Q: What were some of the ways you engaged with your community during this time?

A: We started delivering finances to local food pantries because we knew that the demand would be greater. There wasn’t government lending coming in immediately. We already give a lot to the community, but we upped it tremendously in 2020. We did the more proactive thing, walking out with a check and handing them to organizations that needed them or might not survive. We also started to buy meals for the local hospital workers and have them delivered, because we knew they were on the front lines. It also helped a lot of our local restaurants.
Q: How did you help your customers during this time?

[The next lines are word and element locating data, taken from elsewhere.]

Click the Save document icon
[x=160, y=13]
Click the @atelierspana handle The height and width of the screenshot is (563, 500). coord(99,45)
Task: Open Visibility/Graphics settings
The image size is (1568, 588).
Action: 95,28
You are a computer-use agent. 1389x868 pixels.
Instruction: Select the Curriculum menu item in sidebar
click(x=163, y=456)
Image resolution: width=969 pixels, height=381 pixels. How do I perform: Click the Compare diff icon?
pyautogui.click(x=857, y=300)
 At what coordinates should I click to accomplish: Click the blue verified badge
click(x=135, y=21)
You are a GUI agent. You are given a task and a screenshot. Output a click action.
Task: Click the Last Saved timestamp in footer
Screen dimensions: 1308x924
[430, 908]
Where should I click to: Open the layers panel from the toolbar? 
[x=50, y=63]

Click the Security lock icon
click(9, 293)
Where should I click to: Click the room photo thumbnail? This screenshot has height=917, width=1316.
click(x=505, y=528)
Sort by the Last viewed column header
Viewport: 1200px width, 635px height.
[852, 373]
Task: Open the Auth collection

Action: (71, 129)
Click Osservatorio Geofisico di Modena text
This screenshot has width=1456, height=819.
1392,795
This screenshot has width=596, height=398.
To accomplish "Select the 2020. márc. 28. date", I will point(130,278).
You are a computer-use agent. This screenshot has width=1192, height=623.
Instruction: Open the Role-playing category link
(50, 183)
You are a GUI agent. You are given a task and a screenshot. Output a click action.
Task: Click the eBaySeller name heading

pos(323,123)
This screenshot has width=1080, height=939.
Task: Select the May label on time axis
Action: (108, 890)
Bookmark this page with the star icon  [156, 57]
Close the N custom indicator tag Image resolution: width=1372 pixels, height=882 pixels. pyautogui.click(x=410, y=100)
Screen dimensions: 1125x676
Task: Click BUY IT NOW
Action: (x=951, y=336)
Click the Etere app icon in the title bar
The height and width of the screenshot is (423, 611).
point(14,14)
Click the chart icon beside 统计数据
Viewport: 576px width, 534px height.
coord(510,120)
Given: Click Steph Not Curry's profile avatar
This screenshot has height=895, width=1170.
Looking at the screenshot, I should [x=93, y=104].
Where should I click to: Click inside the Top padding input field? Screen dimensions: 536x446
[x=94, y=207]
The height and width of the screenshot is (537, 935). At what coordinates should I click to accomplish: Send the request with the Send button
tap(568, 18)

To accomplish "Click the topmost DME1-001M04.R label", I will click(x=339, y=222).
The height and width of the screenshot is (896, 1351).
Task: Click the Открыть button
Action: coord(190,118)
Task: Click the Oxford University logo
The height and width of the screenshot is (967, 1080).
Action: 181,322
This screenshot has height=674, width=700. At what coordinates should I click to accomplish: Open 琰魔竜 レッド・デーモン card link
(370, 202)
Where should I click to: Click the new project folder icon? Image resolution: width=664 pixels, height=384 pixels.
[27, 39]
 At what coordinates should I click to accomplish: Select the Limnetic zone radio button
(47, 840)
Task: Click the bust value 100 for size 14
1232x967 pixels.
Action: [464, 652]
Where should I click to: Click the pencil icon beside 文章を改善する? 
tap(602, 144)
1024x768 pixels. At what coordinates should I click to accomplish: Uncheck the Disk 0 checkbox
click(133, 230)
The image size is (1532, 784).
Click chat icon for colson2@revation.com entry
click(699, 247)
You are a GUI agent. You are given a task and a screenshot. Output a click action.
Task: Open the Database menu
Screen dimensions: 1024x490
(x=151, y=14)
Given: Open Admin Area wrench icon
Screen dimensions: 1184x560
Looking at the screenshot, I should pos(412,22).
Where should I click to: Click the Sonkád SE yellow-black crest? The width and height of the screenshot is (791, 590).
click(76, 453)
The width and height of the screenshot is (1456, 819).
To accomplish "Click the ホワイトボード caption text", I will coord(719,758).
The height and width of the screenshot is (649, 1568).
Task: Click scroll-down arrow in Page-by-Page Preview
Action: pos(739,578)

A: We immediately put an announcement on our website that our customers could request loan deferment if they needed it. We granted more than 2,500 loan deferments, about $278 million [total]. We waived all our ATM fees for almost five months, knowing that many people might not be able to get to their own banks. We also waived our overdraft and NFS charges for about six months. When PPP [Paycheck Protection Program] came around … 58% of all the PPP loans that we did were $30,000 or less, 90% were $50,000 or less, so we were helping small businesses, and we could open up [PPP loans] to customers and noncustomers to help in a way national banks couldn’t. We knew that we could be one of the pillars of strength in the community, and we tried to project a calming effect.
Q: How did the community respond to your efforts?

A: The growth that we went through during that period was phenomenal, because we ended up opening more accounts for people. So, they not only appreciated our efforts, but they also came through as new customers because of what we’d done for them and the community. We had business customers who to this day tell us we were the reason that they’re able to stay in business. We had personal customers and people on our residential side with the closings we were able to do when they couldn’t get them done anywhere else. They knew we were swamped, but they kept saying how friendly we were … people [didn’t feel] like we were too busy for them. To this day, we’ve gotten thousands and thousands of letters, notes and emails from customers. One of my favorites was a tweet from one of our customers: “[I] love it when a bank goes all George Bailey in a time of crisis.” —Sofia Haan


Roshan McArthur is a writer in California. Paul Sisolak is deputy editor of Independent Banker.